WHAT IS REQUIRED:
Every line below between the line holding "This screenshot has width=1000, height=1000." and the line holding "Task: Click the share icon for business tools", inclusive, should be repeated exactly, and all other lines omitted.

PROVIDED MATERIAL:

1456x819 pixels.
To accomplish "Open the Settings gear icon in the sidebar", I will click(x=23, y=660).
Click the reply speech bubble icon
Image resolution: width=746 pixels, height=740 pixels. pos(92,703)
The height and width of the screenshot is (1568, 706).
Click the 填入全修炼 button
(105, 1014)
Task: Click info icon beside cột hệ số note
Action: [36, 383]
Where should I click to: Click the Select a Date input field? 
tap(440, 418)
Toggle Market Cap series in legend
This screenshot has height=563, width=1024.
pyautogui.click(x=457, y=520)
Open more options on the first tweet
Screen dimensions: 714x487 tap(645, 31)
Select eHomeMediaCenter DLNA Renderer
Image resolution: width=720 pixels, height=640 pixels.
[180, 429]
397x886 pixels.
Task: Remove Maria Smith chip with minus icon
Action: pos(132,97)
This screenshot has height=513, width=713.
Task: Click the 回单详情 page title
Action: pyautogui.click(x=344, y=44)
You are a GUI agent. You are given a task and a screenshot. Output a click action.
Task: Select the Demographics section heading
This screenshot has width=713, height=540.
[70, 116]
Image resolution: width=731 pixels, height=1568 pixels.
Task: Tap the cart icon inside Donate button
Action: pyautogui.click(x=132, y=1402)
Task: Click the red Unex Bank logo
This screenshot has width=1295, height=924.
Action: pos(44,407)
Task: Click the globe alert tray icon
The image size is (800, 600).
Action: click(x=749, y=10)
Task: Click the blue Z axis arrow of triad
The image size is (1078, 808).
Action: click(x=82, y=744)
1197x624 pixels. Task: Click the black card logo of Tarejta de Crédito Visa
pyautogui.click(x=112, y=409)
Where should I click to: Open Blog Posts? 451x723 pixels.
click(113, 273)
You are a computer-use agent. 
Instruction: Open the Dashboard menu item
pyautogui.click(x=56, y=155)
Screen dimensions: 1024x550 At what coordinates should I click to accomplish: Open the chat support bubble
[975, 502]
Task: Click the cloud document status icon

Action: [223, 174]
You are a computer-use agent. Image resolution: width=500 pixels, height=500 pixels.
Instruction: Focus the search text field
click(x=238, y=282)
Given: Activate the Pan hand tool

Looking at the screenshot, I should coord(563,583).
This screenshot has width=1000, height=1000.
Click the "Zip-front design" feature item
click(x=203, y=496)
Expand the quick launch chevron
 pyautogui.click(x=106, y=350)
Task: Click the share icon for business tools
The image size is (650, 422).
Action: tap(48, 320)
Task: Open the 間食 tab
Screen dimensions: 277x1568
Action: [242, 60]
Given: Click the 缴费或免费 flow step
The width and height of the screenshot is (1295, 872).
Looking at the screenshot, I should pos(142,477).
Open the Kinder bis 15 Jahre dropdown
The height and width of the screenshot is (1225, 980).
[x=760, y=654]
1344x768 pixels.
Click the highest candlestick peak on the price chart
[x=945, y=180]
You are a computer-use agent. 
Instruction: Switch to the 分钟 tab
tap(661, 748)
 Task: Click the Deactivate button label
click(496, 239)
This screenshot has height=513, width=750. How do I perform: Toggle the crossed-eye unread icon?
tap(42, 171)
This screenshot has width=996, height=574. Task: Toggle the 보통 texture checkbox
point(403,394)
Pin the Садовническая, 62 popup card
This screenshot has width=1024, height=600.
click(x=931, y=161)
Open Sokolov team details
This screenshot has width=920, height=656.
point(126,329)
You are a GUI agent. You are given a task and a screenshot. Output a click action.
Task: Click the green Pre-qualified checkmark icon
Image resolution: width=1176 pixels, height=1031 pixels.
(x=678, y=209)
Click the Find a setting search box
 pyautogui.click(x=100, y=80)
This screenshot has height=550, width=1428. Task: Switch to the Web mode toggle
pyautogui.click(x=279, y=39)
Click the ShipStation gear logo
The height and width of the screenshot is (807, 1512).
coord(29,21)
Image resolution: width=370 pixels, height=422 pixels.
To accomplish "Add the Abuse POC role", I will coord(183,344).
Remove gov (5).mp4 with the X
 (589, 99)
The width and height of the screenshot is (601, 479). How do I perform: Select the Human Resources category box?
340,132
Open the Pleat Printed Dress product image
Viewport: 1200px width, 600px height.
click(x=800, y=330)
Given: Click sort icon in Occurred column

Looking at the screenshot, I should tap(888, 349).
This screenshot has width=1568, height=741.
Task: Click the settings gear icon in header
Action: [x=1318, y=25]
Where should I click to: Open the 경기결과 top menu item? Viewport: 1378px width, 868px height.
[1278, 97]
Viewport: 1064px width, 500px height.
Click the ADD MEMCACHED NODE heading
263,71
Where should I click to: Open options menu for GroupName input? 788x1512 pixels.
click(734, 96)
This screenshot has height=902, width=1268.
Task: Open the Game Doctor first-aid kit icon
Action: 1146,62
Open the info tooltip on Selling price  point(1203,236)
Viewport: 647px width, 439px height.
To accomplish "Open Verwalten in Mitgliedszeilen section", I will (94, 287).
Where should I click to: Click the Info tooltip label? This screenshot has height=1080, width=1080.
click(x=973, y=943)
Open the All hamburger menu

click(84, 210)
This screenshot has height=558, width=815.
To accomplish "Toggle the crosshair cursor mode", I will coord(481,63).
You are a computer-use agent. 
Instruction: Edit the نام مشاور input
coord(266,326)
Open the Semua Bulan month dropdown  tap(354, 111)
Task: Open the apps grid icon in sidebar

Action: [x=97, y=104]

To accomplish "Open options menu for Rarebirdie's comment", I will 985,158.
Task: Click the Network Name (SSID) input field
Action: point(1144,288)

ANSWER SPACE:
This screenshot has width=1000, height=1000.
Click the "Zip-front design" feature item
click(x=203, y=496)
Expand the quick launch chevron
 pyautogui.click(x=106, y=350)
Task: Click the share icon for business tools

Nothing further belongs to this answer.